'Our culture has gotten too mean': Melania Trump sends social media into frenzy

'Our culture has gotten too mean': Melania Trump sends social media into frenzy
Speaking at a rally in Pennsylvania, Melania Trump promised to be an advocate for women and children and take on online bullying. Unlike her speech at the RNC, the speech was mostly original – and it sent Twitter into a frenzy.

Claiming it would be an “honor and a privilege to serve as First Lady of this country,” Melania Trump talked about her focus on children as a full-time mother to 10-year-old Barron.

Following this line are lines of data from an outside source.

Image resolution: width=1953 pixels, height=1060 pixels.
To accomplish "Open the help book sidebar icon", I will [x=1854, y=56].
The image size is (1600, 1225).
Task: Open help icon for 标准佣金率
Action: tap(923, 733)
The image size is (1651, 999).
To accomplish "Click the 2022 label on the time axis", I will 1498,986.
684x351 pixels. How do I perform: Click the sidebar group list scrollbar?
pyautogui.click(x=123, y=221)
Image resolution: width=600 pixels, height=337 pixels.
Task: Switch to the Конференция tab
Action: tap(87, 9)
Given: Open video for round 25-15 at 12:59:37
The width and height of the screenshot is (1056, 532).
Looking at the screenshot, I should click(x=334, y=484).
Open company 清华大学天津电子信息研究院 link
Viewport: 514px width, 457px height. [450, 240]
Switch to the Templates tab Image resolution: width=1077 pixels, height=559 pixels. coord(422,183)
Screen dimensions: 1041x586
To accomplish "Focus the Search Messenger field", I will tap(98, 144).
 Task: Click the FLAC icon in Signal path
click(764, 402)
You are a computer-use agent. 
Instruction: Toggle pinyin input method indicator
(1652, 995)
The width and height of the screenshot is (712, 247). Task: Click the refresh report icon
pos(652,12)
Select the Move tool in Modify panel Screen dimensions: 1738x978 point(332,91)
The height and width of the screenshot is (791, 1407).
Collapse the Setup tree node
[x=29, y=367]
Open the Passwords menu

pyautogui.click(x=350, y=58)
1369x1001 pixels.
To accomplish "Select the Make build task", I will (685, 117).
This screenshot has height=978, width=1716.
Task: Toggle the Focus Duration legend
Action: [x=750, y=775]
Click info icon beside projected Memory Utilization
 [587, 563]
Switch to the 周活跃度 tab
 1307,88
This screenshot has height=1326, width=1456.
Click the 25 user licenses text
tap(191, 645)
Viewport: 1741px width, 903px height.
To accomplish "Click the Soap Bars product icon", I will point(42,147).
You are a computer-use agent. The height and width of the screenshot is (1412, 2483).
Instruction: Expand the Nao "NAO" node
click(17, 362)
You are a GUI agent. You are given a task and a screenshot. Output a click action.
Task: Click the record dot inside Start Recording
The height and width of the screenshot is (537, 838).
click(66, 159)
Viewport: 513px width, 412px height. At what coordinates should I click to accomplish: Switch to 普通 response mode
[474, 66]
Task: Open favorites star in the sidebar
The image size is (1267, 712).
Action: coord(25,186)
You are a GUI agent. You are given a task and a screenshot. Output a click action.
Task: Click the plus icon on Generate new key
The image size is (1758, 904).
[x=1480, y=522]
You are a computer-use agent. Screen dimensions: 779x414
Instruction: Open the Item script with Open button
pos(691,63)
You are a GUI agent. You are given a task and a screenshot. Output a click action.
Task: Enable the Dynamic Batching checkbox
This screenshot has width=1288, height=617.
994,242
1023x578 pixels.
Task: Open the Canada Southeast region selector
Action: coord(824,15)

In addition, she talked about Donald’s election run, painting her husband as someone who loves America.

This is not an ordinary campaign,” she said. “It is a movement, in which people feel included, inspired and involved."

She focused on Trump being a nominee for the neglected,  saying “Donald promised to campaign on behalf of those who feel the system is broken and does not work for them, those who just want a fair shake, an opportunity for a better education, a better-paying job, a better future.”

Melania spoke about dreaming of America while growing up in Slovenia and her pride after becoming a citizen, earning cheers from the crowd.

Her speech concluded with an appeal to civility that many critics derided as being out of touch with Donald Trump's public statements.

As adults, many of us are able to handle mean words, even lies. Children and teenagers can be fragile. Our culture has gotten too mean,”  Melania Trump said.

Following the gaffe at the RNC when chunks of Melania’s speech were lifted from a 2008 speech given by Michelle Obama, Mashable took the precaution of running the transcript of her speech through a plagiarism checker. It passed the test with only 22.5 percent similarity to other online sources, which largely consisted of other sources and articles writing about her speech.

However, some internet sleuths found one interesting line in her speech. When talking about her family and youth in Slovenia, she said “American meant, if you could dream it, you could become it.”

That is very similar to a quote from a Marla Maples interview in 2011 where she discussed her youth and upbringing in the South and concluded, “I believed if you could dream it, you could become it.